Required work:
Each entry must appear in the answer exactly as it does here.

━━━━━━━━━━━━━━━━━━━━━━━━━━━━━━

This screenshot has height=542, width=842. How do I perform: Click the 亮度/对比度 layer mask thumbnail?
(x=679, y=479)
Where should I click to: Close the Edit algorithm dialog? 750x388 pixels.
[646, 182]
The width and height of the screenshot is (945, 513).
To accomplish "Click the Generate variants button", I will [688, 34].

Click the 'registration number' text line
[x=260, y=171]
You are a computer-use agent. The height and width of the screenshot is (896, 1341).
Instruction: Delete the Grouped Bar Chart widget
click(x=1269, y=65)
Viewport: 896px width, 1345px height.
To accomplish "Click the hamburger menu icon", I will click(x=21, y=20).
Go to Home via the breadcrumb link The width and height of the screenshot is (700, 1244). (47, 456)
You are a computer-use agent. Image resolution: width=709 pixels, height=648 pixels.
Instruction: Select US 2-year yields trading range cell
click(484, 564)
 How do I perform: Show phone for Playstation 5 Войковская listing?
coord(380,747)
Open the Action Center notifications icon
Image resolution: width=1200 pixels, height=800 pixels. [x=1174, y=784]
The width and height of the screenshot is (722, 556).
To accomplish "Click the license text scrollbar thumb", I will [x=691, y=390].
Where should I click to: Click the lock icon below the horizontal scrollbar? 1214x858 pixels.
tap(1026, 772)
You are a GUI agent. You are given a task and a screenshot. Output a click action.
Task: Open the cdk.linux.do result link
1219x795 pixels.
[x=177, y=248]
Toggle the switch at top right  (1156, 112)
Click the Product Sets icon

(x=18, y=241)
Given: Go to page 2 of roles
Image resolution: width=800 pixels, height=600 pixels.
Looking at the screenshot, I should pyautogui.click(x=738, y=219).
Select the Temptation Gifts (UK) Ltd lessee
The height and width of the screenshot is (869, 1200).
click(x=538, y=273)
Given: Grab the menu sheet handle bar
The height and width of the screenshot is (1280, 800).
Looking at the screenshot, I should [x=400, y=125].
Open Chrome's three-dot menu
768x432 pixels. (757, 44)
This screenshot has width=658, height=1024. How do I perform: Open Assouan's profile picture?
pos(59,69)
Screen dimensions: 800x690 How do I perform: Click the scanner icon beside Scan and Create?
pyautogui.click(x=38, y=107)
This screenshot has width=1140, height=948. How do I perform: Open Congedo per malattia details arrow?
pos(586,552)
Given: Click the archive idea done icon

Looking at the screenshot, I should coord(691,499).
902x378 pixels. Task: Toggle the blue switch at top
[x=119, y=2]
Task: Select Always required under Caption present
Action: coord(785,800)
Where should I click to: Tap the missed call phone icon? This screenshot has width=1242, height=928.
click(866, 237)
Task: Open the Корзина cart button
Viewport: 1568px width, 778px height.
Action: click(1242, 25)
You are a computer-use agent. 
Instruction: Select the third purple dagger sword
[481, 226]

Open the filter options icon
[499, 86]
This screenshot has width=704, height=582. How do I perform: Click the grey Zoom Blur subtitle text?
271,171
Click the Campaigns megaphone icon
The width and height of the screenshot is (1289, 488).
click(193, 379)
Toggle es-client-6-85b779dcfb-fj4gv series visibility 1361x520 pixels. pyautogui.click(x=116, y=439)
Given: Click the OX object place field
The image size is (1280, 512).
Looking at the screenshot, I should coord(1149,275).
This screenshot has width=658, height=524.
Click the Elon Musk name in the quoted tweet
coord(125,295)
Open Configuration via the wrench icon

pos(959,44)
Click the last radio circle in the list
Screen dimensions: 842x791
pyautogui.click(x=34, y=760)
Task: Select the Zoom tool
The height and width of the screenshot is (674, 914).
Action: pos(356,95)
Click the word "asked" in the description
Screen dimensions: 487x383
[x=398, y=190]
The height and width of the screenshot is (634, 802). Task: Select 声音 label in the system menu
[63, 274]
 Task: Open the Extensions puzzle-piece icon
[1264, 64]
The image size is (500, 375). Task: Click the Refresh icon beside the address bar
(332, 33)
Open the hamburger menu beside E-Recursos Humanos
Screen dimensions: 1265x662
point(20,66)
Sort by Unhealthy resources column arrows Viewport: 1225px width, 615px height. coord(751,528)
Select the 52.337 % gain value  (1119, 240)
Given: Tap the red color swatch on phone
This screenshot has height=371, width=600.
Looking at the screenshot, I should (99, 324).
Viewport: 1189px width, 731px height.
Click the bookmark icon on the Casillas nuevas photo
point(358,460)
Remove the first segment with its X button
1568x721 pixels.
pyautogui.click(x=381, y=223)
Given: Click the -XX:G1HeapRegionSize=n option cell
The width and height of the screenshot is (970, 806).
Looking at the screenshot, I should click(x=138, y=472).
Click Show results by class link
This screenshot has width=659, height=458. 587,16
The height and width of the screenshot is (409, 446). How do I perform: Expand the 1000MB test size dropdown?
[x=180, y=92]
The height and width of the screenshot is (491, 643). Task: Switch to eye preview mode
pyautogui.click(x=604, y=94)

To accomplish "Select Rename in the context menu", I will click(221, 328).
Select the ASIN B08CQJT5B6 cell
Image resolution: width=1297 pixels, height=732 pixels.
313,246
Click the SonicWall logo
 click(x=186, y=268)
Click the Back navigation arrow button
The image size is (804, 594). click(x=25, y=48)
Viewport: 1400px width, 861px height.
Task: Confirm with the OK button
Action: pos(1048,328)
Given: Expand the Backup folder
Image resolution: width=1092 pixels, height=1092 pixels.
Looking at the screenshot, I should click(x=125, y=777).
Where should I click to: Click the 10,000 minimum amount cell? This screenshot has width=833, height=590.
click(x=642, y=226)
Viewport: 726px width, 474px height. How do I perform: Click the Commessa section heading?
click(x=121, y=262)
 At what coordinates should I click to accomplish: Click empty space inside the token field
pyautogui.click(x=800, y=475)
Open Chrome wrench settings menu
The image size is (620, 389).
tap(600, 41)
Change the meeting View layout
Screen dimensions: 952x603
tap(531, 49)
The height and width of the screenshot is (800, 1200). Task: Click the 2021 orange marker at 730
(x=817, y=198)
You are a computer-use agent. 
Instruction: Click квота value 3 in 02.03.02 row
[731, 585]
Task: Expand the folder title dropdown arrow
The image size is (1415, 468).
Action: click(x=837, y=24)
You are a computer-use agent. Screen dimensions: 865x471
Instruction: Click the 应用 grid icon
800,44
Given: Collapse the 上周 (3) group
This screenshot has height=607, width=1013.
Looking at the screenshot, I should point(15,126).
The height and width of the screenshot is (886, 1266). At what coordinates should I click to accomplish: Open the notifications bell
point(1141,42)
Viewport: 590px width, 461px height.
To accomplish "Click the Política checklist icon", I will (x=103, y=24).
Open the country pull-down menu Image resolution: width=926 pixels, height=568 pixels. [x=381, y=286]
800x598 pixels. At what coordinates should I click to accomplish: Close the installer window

━━━━━━━━━━━━━━━━━━━━━━━━━━━━━━

Answer to this problem:
This screenshot has height=542, width=842. How do I perform: Click the 亮度/对比度 layer mask thumbnail?
(x=679, y=479)
Where should I click to: Close the Edit algorithm dialog? 750x388 pixels.
[646, 182]
The width and height of the screenshot is (945, 513).
To accomplish "Click the Generate variants button", I will [688, 34].

Click the 'registration number' text line
[x=260, y=171]
You are a computer-use agent. The height and width of the screenshot is (896, 1341).
Instruction: Delete the Grouped Bar Chart widget
click(x=1269, y=65)
Viewport: 896px width, 1345px height.
To accomplish "Click the hamburger menu icon", I will click(x=21, y=20).
Go to Home via the breadcrumb link The width and height of the screenshot is (700, 1244). (47, 456)
You are a computer-use agent. Image resolution: width=709 pixels, height=648 pixels.
Instruction: Select US 2-year yields trading range cell
click(484, 564)
 How do I perform: Show phone for Playstation 5 Войковская listing?
coord(380,747)
Open the Action Center notifications icon
Image resolution: width=1200 pixels, height=800 pixels. [x=1174, y=784]
The width and height of the screenshot is (722, 556).
To accomplish "Click the license text scrollbar thumb", I will [x=691, y=390].
Where should I click to: Click the lock icon below the horizontal scrollbar? 1214x858 pixels.
tap(1026, 772)
You are a GUI agent. You are given a task and a screenshot. Output a click action.
Task: Open the cdk.linux.do result link
1219x795 pixels.
[x=177, y=248]
Toggle the switch at top right  (1156, 112)
Click the Product Sets icon

(x=18, y=241)
Given: Go to page 2 of roles
Image resolution: width=800 pixels, height=600 pixels.
Looking at the screenshot, I should pyautogui.click(x=738, y=219).
Select the Temptation Gifts (UK) Ltd lessee
The height and width of the screenshot is (869, 1200).
click(x=538, y=273)
Given: Grab the menu sheet handle bar
The height and width of the screenshot is (1280, 800).
Looking at the screenshot, I should [x=400, y=125].
Open Chrome's three-dot menu
768x432 pixels. (757, 44)
This screenshot has width=658, height=1024. How do I perform: Open Assouan's profile picture?
pos(59,69)
Screen dimensions: 800x690 How do I perform: Click the scanner icon beside Scan and Create?
pyautogui.click(x=38, y=107)
This screenshot has width=1140, height=948. How do I perform: Open Congedo per malattia details arrow?
pos(586,552)
Given: Click the archive idea done icon

Looking at the screenshot, I should coord(691,499).
902x378 pixels. Task: Toggle the blue switch at top
[x=119, y=2]
Task: Select Always required under Caption present
Action: coord(785,800)
Where should I click to: Tap the missed call phone icon? This screenshot has width=1242, height=928.
click(866, 237)
Task: Open the Корзина cart button
Viewport: 1568px width, 778px height.
Action: click(1242, 25)
You are a computer-use agent. 
Instruction: Select the third purple dagger sword
[481, 226]

Open the filter options icon
[499, 86]
This screenshot has width=704, height=582. How do I perform: Click the grey Zoom Blur subtitle text?
271,171
Click the Campaigns megaphone icon
The width and height of the screenshot is (1289, 488).
click(193, 379)
Toggle es-client-6-85b779dcfb-fj4gv series visibility 1361x520 pixels. pyautogui.click(x=116, y=439)
Given: Click the OX object place field
The image size is (1280, 512).
Looking at the screenshot, I should coord(1149,275).
This screenshot has width=658, height=524.
Click the Elon Musk name in the quoted tweet
coord(125,295)
Open Configuration via the wrench icon

pos(959,44)
Click the last radio circle in the list
Screen dimensions: 842x791
pyautogui.click(x=34, y=760)
Task: Select the Zoom tool
The height and width of the screenshot is (674, 914).
Action: pos(356,95)
Click the word "asked" in the description
Screen dimensions: 487x383
[x=398, y=190]
The height and width of the screenshot is (634, 802). Task: Select 声音 label in the system menu
[63, 274]
 Task: Open the Extensions puzzle-piece icon
[1264, 64]
The image size is (500, 375). Task: Click the Refresh icon beside the address bar
(332, 33)
Open the hamburger menu beside E-Recursos Humanos
Screen dimensions: 1265x662
point(20,66)
Sort by Unhealthy resources column arrows Viewport: 1225px width, 615px height. coord(751,528)
Select the 52.337 % gain value  (1119, 240)
Given: Tap the red color swatch on phone
This screenshot has height=371, width=600.
Looking at the screenshot, I should (99, 324).
Viewport: 1189px width, 731px height.
Click the bookmark icon on the Casillas nuevas photo
point(358,460)
Remove the first segment with its X button
1568x721 pixels.
pyautogui.click(x=381, y=223)
Given: Click the -XX:G1HeapRegionSize=n option cell
The width and height of the screenshot is (970, 806).
Looking at the screenshot, I should click(x=138, y=472).
Click Show results by class link
This screenshot has width=659, height=458. 587,16
The height and width of the screenshot is (409, 446). How do I perform: Expand the 1000MB test size dropdown?
[x=180, y=92]
The height and width of the screenshot is (491, 643). Task: Switch to eye preview mode
pyautogui.click(x=604, y=94)

To accomplish "Select Rename in the context menu", I will click(221, 328).
Select the ASIN B08CQJT5B6 cell
Image resolution: width=1297 pixels, height=732 pixels.
313,246
Click the SonicWall logo
 click(x=186, y=268)
Click the Back navigation arrow button
The image size is (804, 594). click(x=25, y=48)
Viewport: 1400px width, 861px height.
Task: Confirm with the OK button
Action: pos(1048,328)
Given: Expand the Backup folder
Image resolution: width=1092 pixels, height=1092 pixels.
Looking at the screenshot, I should click(x=125, y=777).
Where should I click to: Click the 10,000 minimum amount cell? This screenshot has width=833, height=590.
click(x=642, y=226)
Viewport: 726px width, 474px height. How do I perform: Click the Commessa section heading?
click(x=121, y=262)
 At what coordinates should I click to accomplish: Click empty space inside the token field
pyautogui.click(x=800, y=475)
Open Chrome wrench settings menu
The image size is (620, 389).
tap(600, 41)
Change the meeting View layout
Screen dimensions: 952x603
tap(531, 49)
The height and width of the screenshot is (800, 1200). Task: Click the 2021 orange marker at 730
(x=817, y=198)
You are a computer-use agent. 
Instruction: Click квота value 3 in 02.03.02 row
[731, 585]
Task: Expand the folder title dropdown arrow
The image size is (1415, 468).
Action: click(x=837, y=24)
You are a computer-use agent. Screen dimensions: 865x471
Instruction: Click the 应用 grid icon
800,44
Given: Collapse the 上周 (3) group
This screenshot has height=607, width=1013.
Looking at the screenshot, I should point(15,126).
The height and width of the screenshot is (886, 1266). At what coordinates should I click to accomplish: Open the notifications bell
point(1141,42)
Viewport: 590px width, 461px height.
To accomplish "Click the Política checklist icon", I will (x=103, y=24).
Open the country pull-down menu Image resolution: width=926 pixels, height=568 pixels. [x=381, y=286]
800x598 pixels. At what coordinates should I click to accomplish: Close the installer window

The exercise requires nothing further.